[start of THE DATA]
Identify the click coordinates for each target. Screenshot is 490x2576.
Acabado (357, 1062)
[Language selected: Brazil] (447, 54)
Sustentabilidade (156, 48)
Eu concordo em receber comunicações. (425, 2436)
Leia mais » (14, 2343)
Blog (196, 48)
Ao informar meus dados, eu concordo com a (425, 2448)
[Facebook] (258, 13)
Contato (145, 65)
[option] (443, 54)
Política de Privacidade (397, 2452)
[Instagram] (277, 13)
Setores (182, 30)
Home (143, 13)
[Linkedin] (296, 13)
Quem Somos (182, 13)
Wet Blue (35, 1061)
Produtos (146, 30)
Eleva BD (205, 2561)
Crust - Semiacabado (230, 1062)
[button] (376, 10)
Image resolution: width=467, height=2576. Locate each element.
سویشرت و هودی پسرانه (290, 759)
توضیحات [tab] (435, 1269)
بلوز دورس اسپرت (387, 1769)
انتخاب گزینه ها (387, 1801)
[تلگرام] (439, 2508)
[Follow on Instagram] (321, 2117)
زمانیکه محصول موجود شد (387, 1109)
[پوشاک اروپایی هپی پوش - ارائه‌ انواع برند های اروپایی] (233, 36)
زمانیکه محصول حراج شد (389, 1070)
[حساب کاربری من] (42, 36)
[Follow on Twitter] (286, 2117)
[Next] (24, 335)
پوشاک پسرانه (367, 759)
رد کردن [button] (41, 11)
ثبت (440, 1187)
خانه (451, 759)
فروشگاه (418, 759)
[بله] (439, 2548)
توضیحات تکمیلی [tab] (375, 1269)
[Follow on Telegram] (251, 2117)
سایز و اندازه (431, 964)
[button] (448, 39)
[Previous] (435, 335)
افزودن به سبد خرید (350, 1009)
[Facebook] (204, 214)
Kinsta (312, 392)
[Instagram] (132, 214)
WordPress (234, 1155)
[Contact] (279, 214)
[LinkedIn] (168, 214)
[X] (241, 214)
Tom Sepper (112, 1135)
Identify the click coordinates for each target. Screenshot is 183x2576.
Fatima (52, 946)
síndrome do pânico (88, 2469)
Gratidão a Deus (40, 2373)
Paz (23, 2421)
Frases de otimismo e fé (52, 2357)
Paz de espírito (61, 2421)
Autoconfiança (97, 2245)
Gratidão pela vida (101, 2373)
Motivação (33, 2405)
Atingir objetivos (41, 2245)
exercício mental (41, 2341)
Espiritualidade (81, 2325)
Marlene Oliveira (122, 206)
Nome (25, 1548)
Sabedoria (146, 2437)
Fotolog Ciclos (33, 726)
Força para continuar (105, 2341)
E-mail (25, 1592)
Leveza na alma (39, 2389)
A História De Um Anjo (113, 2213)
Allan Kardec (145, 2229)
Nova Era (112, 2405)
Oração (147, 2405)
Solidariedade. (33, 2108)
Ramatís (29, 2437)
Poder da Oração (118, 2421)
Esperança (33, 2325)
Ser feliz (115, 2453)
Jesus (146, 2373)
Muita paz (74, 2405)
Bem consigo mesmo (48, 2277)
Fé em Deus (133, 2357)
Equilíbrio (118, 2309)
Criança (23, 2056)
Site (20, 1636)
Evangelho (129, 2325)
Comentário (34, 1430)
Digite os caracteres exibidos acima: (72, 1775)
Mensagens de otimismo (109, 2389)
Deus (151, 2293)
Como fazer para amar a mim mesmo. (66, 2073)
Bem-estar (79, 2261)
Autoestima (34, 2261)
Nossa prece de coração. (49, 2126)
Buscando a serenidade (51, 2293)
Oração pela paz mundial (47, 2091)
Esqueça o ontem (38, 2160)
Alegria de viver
[end of THE DATA]
# SHORT TASK
Return every line of the records above verbatim, without changing anything.

# RESULT OF THE EXERCISE
Identify the click coordinates for each target. Screenshot is 490x2576.
Acabado (357, 1062)
[Language selected: Brazil] (447, 54)
Sustentabilidade (156, 48)
Eu concordo em receber comunicações. (425, 2436)
Leia mais » (14, 2343)
Blog (196, 48)
Ao informar meus dados, eu concordo com a (425, 2448)
[Facebook] (258, 13)
Contato (145, 65)
[option] (443, 54)
Política de Privacidade (397, 2452)
[Instagram] (277, 13)
Setores (182, 30)
Home (143, 13)
[Linkedin] (296, 13)
Quem Somos (182, 13)
Wet Blue (35, 1061)
Produtos (146, 30)
Eleva BD (205, 2561)
Crust - Semiacabado (230, 1062)
[button] (376, 10)
Image resolution: width=467, height=2576. Locate each element.
سویشرت و هودی پسرانه (290, 759)
توضیحات [tab] (435, 1269)
بلوز دورس اسپرت (387, 1769)
انتخاب گزینه ها (387, 1801)
[تلگرام] (439, 2508)
[Follow on Instagram] (321, 2117)
زمانیکه محصول موجود شد (387, 1109)
[پوشاک اروپایی هپی پوش - ارائه‌ انواع برند های اروپایی] (233, 36)
زمانیکه محصول حراج شد (389, 1070)
[حساب کاربری من] (42, 36)
[Follow on Twitter] (286, 2117)
[Next] (24, 335)
پوشاک پسرانه (367, 759)
رد کردن [button] (41, 11)
ثبت (440, 1187)
خانه (451, 759)
فروشگاه (418, 759)
[بله] (439, 2548)
توضیحات تکمیلی [tab] (375, 1269)
[Follow on Telegram] (251, 2117)
سایز و اندازه (431, 964)
[button] (448, 39)
[Previous] (435, 335)
افزودن به سبد خرید (350, 1009)
[Facebook] (204, 214)
Kinsta (312, 392)
[Instagram] (132, 214)
WordPress (234, 1155)
[Contact] (279, 214)
[LinkedIn] (168, 214)
[X] (241, 214)
Tom Sepper (112, 1135)
Identify the click coordinates for each target. Screenshot is 183x2576.
Fatima (52, 946)
síndrome do pânico (88, 2469)
Gratidão a Deus (40, 2373)
Paz (23, 2421)
Frases de otimismo e fé (52, 2357)
Paz de espírito (61, 2421)
Autoconfiança (97, 2245)
Gratidão pela vida (101, 2373)
Motivação (33, 2405)
Atingir objetivos (41, 2245)
exercício mental (41, 2341)
Espiritualidade (81, 2325)
Marlene Oliveira (122, 206)
Nome (25, 1548)
Sabedoria (146, 2437)
Fotolog Ciclos (33, 726)
Força para continuar (105, 2341)
E-mail (25, 1592)
Leveza na alma (39, 2389)
A História De Um Anjo (113, 2213)
Allan Kardec (145, 2229)
Nova Era (112, 2405)
Oração (147, 2405)
Solidariedade. (33, 2108)
Ramatís (29, 2437)
Poder da Oração (118, 2421)
Esperança (33, 2325)
Ser feliz (115, 2453)
Jesus (146, 2373)
Muita paz (74, 2405)
Bem consigo mesmo (48, 2277)
Fé em Deus (133, 2357)
Equilíbrio (118, 2309)
Criança (23, 2056)
Site (20, 1636)
Evangelho (129, 2325)
Comentário (34, 1430)
Digite os caracteres exibidos acima: (72, 1775)
Mensagens de otimismo (109, 2389)
Deus (151, 2293)
Como fazer para amar a mim mesmo. (66, 2073)
Bem-estar (79, 2261)
Autoestima (34, 2261)
Nossa prece de coração. (49, 2126)
Buscando a serenidade (51, 2293)
Oração pela paz mundial (47, 2091)
Esqueça o ontem (38, 2160)
Alegria de viver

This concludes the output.